Tech And Science

China asks WHO not to use Covid data for political purposes

China Covid Data
Source: Pixabay

After receiving harsh criticism from various nations for years for failing to share Covid data, China has encouraged the World Health Organization (WHO) not to be subject to or prepared to plunge into being a “instrument of politicisation” of certain countries, and to “return to science and justice.”

State-run According to the Global Times, utilising misleading and inadequate data to malign China on the origins of Covid-19 “would only erode the international body’s reputation and impede viral investigations.”

The WHO’s claim came after Chinese Centre for Disease Control and Prevention (China CDC) experts released a fresh Covid study on samples taken from Wuhan’s Huanan Seafood Market on April 5 in the science journal Nature.

Prior to the formal publishing of the report, the underlying data was provided on the Global Initiative for Sharing Avian Influenza Data (GISAID) website, but was subsequently purportedly erased, sparking considerable suspicion.

According to an epidemiologist close to China’s Covid-origin tracing task force, the next step of origins-tracing should focus on species that are more likely to carry coronaviruses, such as bats.

According to experts, no Covid antibodies were discovered in the blood of Wuhan donors prior to the epidemic in December 2019.

Zhou Lei, a China CDC researcher, stated at a press conference that as a Chinese scientist who participated in the China-WHO joint origins-tracing mission in 2021, she is shocked by WHO’s words.

“During the joint origins-tracing mission, Chinese scientists shared all data and information, including information of more than 76,000 early cases of possible and suspected COVID infections in Wuhan,” Zhou said.

“We conducted in-depth joint analysis and research, and the results were collectively approved by the WHO and Chinese experts at that time,” she was quoted as saying.

“I think if such a presumptuous accusation is made, it is the WHO’s credibility that risks being damaged,” she added.

The WHO chastised China this week, saying the government should have given virus samples from Wuhan, the pandemic’s epicentre, promptly rather than three years later.

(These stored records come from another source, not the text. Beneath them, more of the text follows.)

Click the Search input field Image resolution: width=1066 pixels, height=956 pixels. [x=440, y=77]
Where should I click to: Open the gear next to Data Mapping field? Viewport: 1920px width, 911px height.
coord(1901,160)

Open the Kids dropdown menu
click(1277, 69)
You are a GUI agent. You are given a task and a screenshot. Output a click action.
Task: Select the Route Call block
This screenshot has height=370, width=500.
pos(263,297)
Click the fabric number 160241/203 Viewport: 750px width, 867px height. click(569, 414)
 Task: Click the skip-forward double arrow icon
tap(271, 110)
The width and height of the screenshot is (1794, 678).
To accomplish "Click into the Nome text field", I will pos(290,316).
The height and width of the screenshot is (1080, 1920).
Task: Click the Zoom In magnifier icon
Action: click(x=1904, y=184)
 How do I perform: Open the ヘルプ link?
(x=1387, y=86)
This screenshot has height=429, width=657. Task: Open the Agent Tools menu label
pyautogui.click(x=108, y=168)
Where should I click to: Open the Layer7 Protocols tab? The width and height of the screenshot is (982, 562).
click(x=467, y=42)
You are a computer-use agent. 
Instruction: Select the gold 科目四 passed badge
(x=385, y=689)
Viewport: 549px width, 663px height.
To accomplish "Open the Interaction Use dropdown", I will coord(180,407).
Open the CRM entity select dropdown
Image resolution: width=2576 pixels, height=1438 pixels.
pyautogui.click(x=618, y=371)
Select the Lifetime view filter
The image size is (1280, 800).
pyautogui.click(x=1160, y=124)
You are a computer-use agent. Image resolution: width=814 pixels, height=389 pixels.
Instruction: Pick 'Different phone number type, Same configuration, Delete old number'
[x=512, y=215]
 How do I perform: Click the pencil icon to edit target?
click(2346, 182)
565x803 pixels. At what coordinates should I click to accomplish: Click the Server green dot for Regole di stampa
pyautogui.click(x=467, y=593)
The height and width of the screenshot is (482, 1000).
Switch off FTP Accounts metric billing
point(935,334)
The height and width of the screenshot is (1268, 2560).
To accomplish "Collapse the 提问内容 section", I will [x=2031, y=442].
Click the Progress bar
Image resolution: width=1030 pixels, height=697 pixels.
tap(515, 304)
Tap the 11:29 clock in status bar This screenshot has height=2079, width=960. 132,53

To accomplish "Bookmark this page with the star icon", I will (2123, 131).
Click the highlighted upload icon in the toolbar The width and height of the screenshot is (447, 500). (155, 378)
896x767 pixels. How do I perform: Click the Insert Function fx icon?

According to Maria Van Kerkhove, WHO’s technical head for Covid-19 response, who published in the respected journal Science earlier this month, the global health body learnt earlier this month that scientists in China held data on viral samples collected in Wuhan in January 2020.

“These should have been shared immediately, not 3 years later. The lack of data disclosure is simply inexcusable,” she said.

The WHO continues to call on China and all countries to share any data on the origins of SARS-CoV-2 immediately.

China made Covid-19 disease official on December 31, 2019.

Last month, US President Joe Biden signed a bill to declassify intelligence information on the origins of the Covid pandemic, which has so far claimed more than seven million lives globally.